#### [DIRECTIVE]
Reproduce without alteration the rows from the line containing "Task: Click the Match: label" through the line containing "The height and width of the screenshot is (798, 1577).", inclusive, omitting the pictures from your answer.

● ● ● ● ● ● ●

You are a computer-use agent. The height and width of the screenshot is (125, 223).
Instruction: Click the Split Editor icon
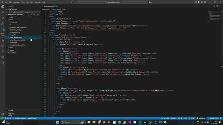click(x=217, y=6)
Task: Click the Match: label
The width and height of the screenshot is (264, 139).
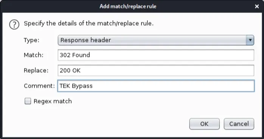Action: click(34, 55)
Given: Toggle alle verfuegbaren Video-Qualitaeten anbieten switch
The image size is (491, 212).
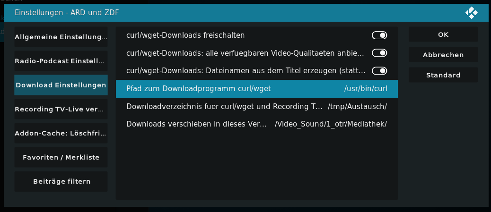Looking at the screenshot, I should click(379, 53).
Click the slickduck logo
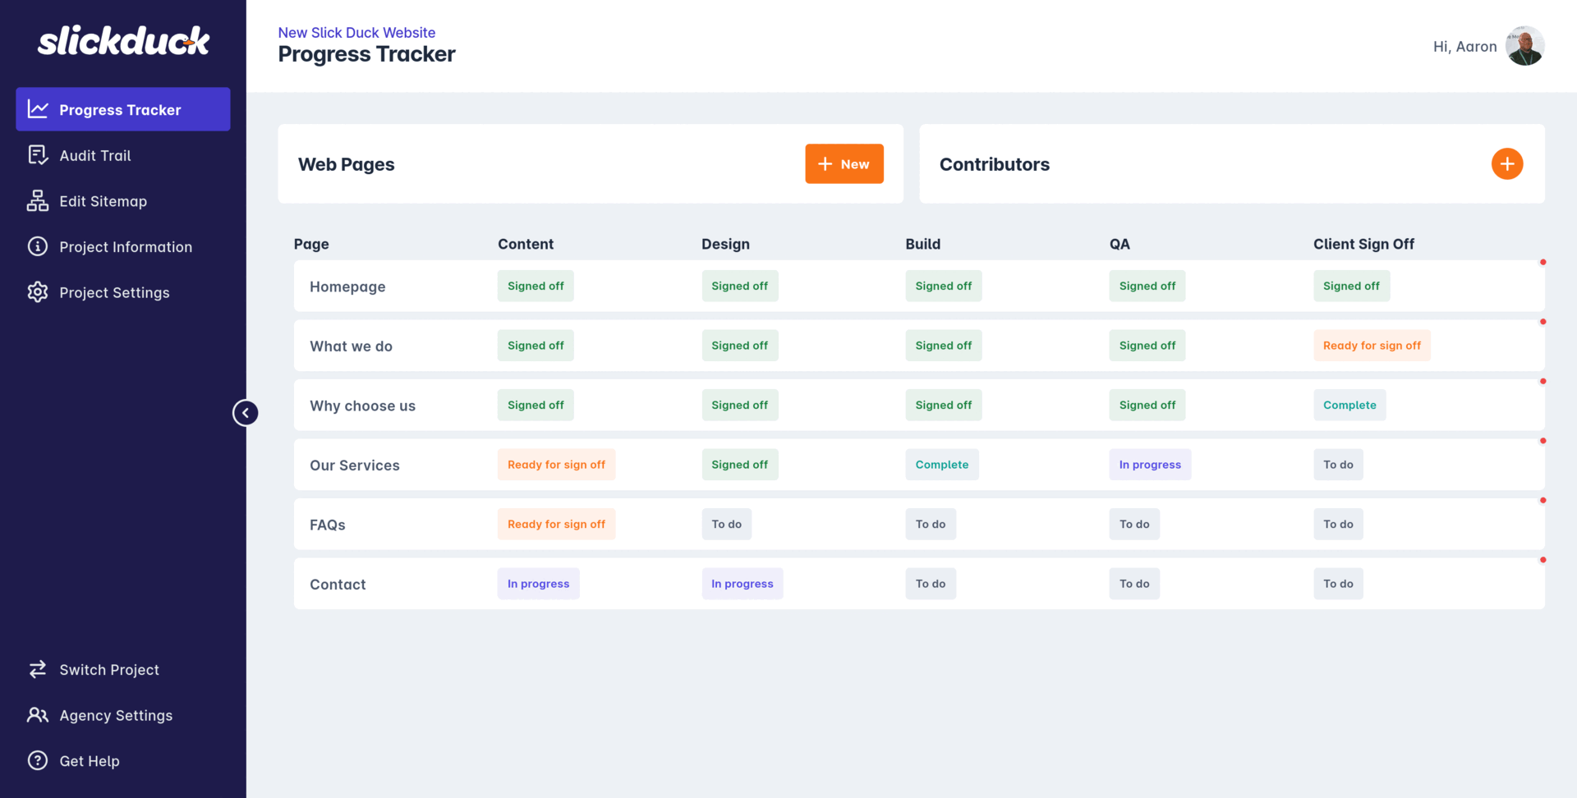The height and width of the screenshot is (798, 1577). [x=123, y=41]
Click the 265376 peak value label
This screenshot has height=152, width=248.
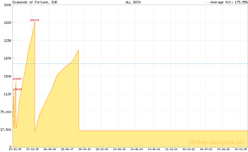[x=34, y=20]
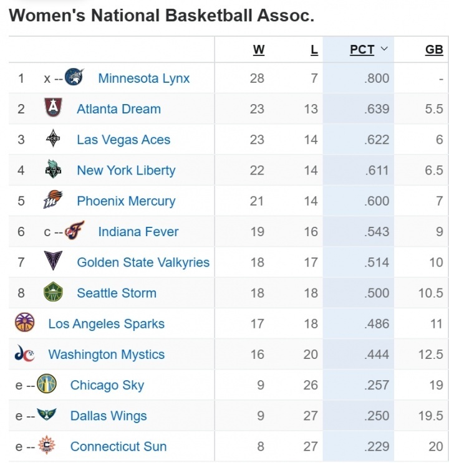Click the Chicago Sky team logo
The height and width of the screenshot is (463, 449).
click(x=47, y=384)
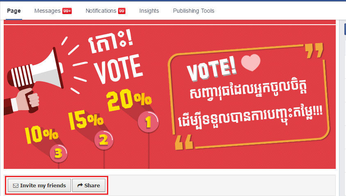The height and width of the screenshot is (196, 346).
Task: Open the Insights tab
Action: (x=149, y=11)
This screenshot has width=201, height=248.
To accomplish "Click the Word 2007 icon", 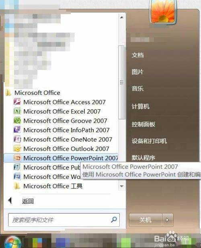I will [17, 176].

● ● ● ● ● ● ●

#### [SOLVED EXERCISE]
Task: Click the Match: label
The width and height of the screenshot is (264, 139).
Action: click(34, 55)
Given: Toggle alle verfuegbaren Video-Qualitaeten anbieten switch
The image size is (491, 212).
Looking at the screenshot, I should click(379, 53).
Click the slickduck logo
The height and width of the screenshot is (798, 1577). [x=123, y=41]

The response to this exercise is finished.